Culpables de movida
Es imposible que los compositores de los años ochenta se diseñaran en un despacho
Cada cuatro o cinco años, es tradición que aparezca la enésima denuncia de la supuesta insidia y falsía de la movida madrileña. Este año le ha tocado a Lengua de Trapo publicar el libelo de guardia, y la buena noticia es que el texto viene firmado por Patricia Godes, una de las pocas (junto a Sagrario Luna) rock-critics femeninas de aquella época.
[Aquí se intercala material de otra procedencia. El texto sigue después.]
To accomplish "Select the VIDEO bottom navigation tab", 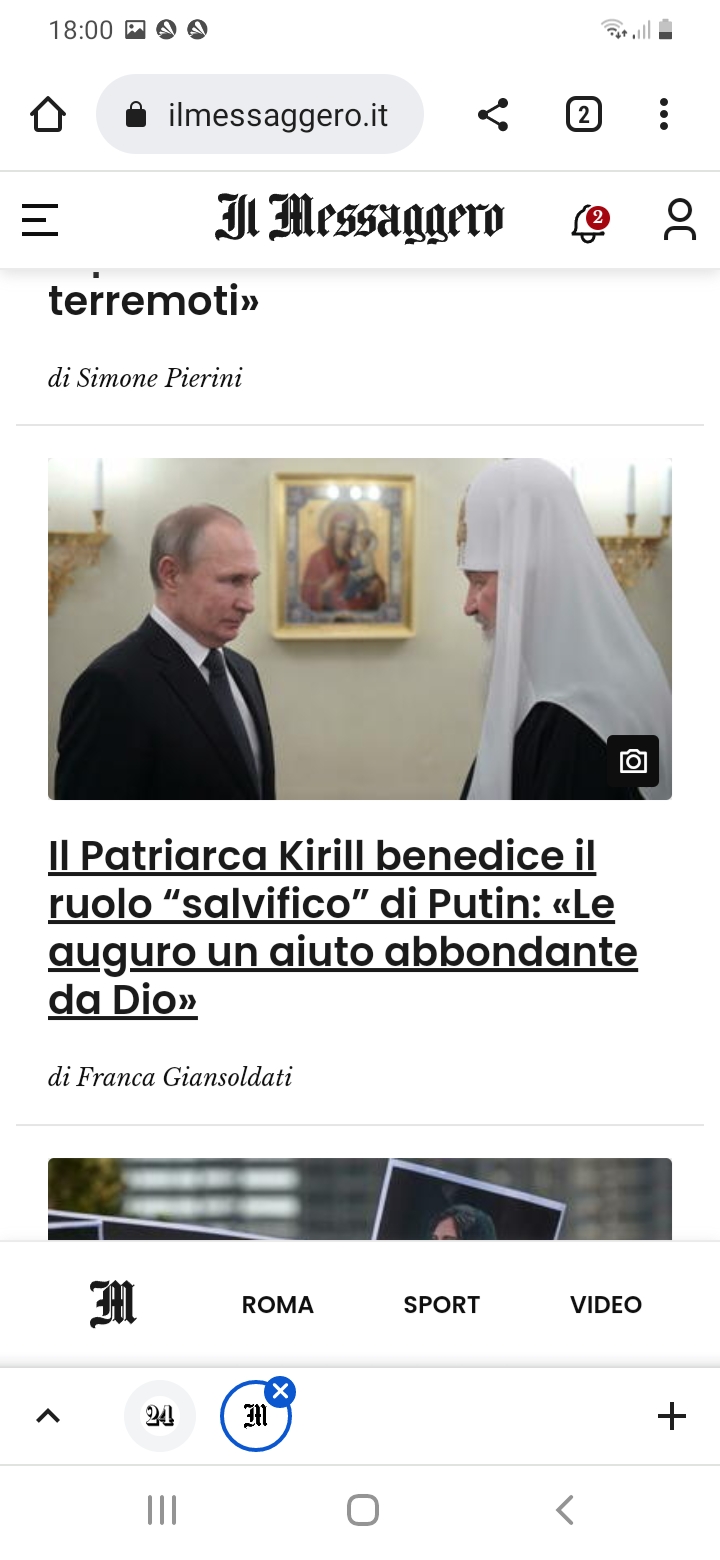I will click(x=606, y=1305).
En un mundo tan machista como el de la crítica de rock, Godes siempre se distinguió por su espíritu a la contra y entregó algunos de los momentos más divertidos y estimulantes (con y sin fundamento) de la crítica rock a principios de los ochenta. Patricia ya tenía entonces una forma de escribir que obligaba a respeto, incluso cuando no era posible aceptar sus conclusiones. Su desparpajo, su independencia, sus exageradas generalizaciones, que ya entonces defendía con una consistencia verbal y humorística notable, aireaban, y siguen haciéndolo, la atmósfera carbonosa de la prensa musical patria.
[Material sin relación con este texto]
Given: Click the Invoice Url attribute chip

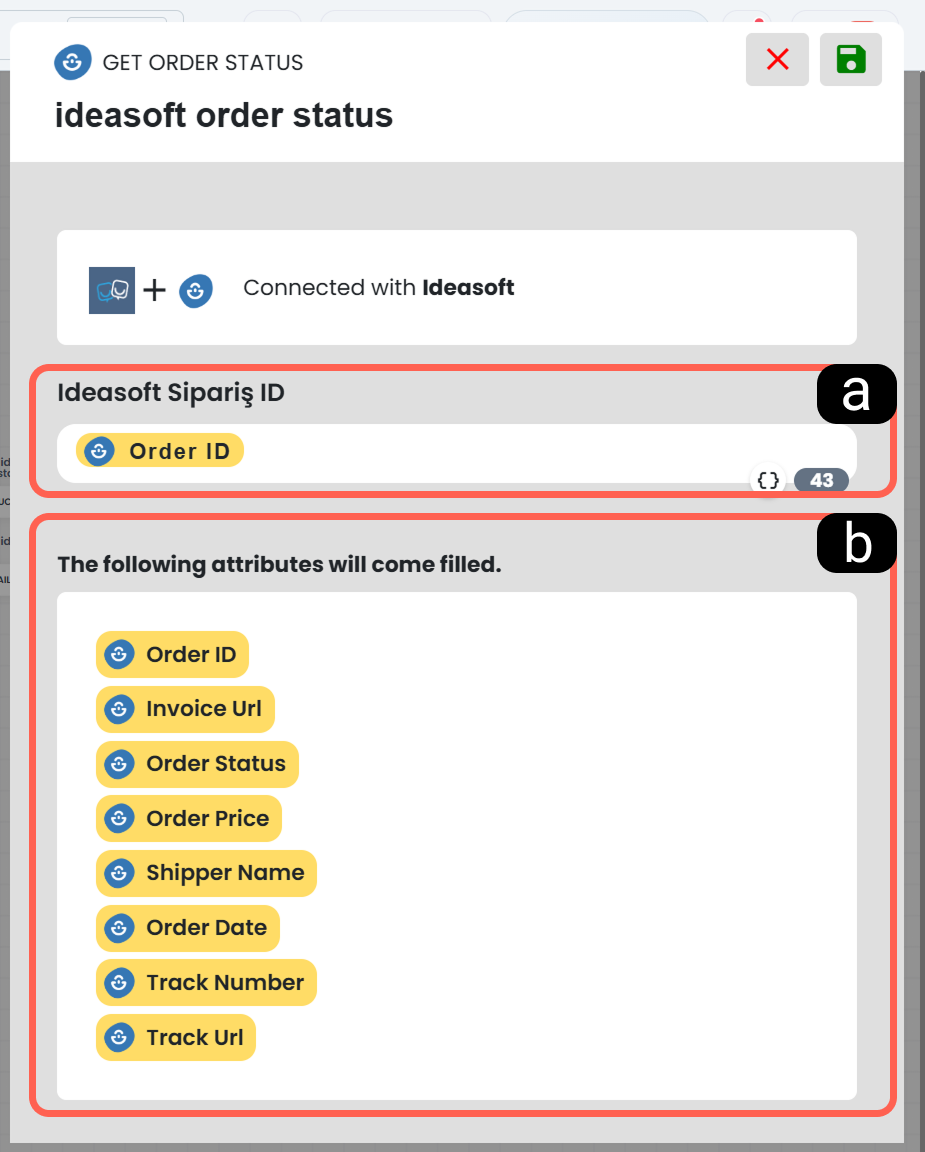Looking at the screenshot, I should [185, 709].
Godes recibirá ataques y reproches por su libro puesto que, cuando coge la pluma, se transfigura en una criatura audaz, dionisiaca
Esta vez, para conseguir oxígeno, no hace ascos ni siquiera a ponerse en tratos con los estereotipos más indefendibles, como aquel de que la movida habría sido inventada por Felipe González o Tierno Galván para acabar con las reivindicaciones de la izquierda. Por supuesto, es imposible que los incontables compositores adolescentes que aparecieron en aquella época se hubieran podido diseñar en un despacho, pero es cierto que rusticidades de pensamiento como esa tienen su público. Es el mismo tipo de audiencia conspiranoica que suscribe el tópico sin fundamento de acusar a la movida por la defunción de los cantautores políticos y del rock urbano, confundiendo los crepúsculos estrictamente personales con los colectivos.
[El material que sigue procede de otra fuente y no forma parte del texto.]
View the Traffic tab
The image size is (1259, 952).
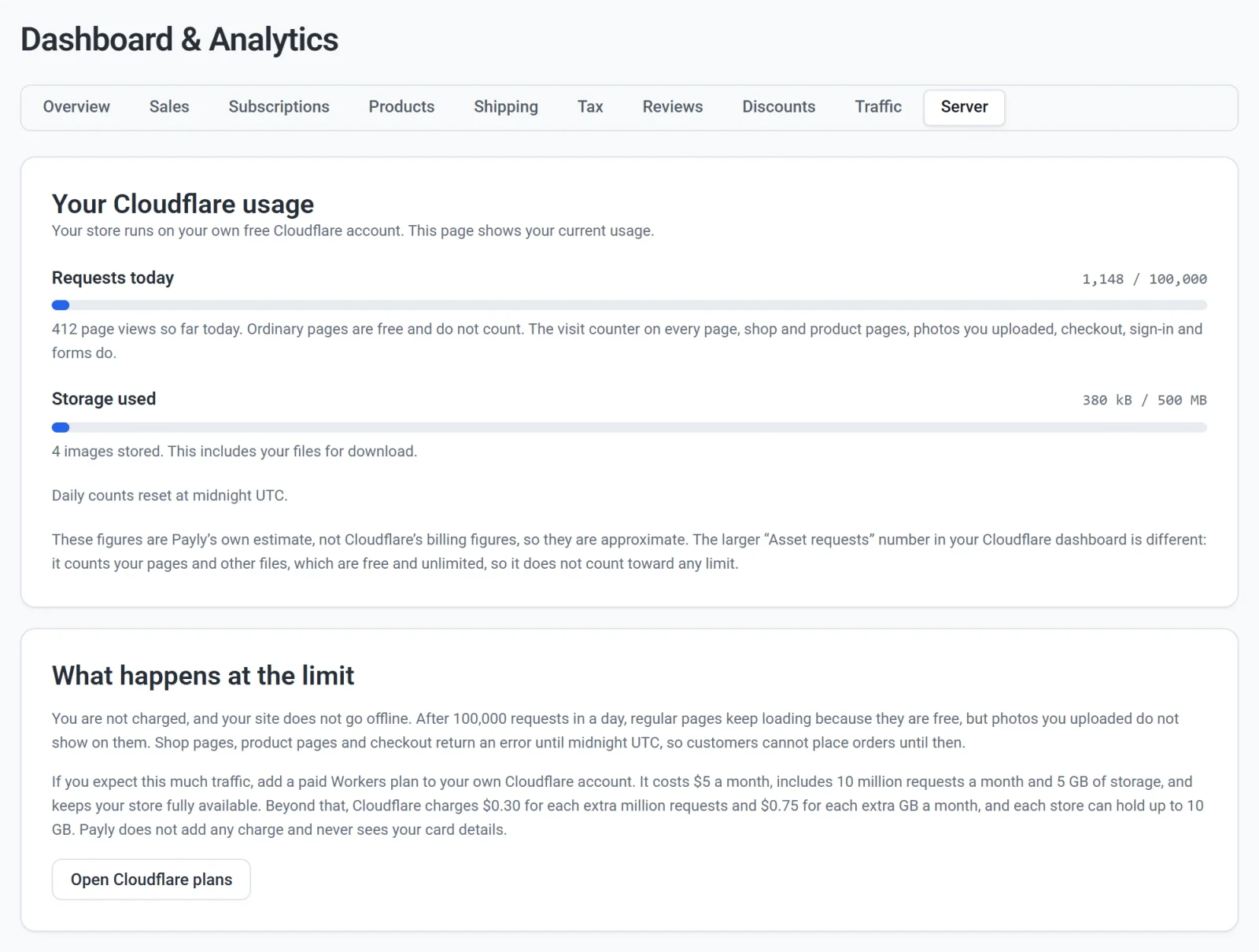878,107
La movida, en cambio —supongo que por su ausencia de característica de “verdad revelada”—, no suele culpar a nadie de su propio final, no busca conspiraciones exteriores. Admite la idea de que las cosas se agotan, tarde o temprano, por sí mismas. Lo conspiranoico es humano: cuando llegas con una verdad revelada y la gente no parece hacerle mucho caso, es una tentación explicar ese desinterés atribuyéndolo a un sabotaje exterior antes que aceptar que quizá tu verdad estaba equivocada.
En cualquier caso, bienvenido el debate, sobre todo cuando está servido, como aquí, por una cuña de la propia madera. Godes recibirá ataques y reproches por su libro puesto que, cuando coge la pluma, pierde el mundo de vista y se transfigura en una criatura audaz, dionisiaca a la que, por la propia inercia del estilo, le cuesta criticar sin destruir. Pero no hay que olvidar que fue gran amiga de Manolo Campoamor, uno de los fundadores de Kaka de Luxe, participó bien de la época e hizo cosas tan curiosas como vaticinar la muerte del rock de guitarras por machista (justo antes de que eclosionaran Joe Satriani o los Sonic Youth).
Por tanto, quedémonos con su capacidad para la sabrosa anécdota, la paradoja mental de fondo y tratemos de no olvidar que solo los dogmáticos acusan de traidor al disidente. Podemos ser, eso sí, escépticos con las conclusiones en las cuales, como suele ser usual, se tira a bulto. Ahora bien, eso sí: ¿tanta especulación extrema no complicará finalmente entender aquella cosa tan ridícula y entrañable que fueron los ochenta?
Alaska y los Pegamoides. El año en que España se volvió loca. Patricia Godes. Lengua de Trapo. Madrid, 2013. 312 páginas. 16,50 euros.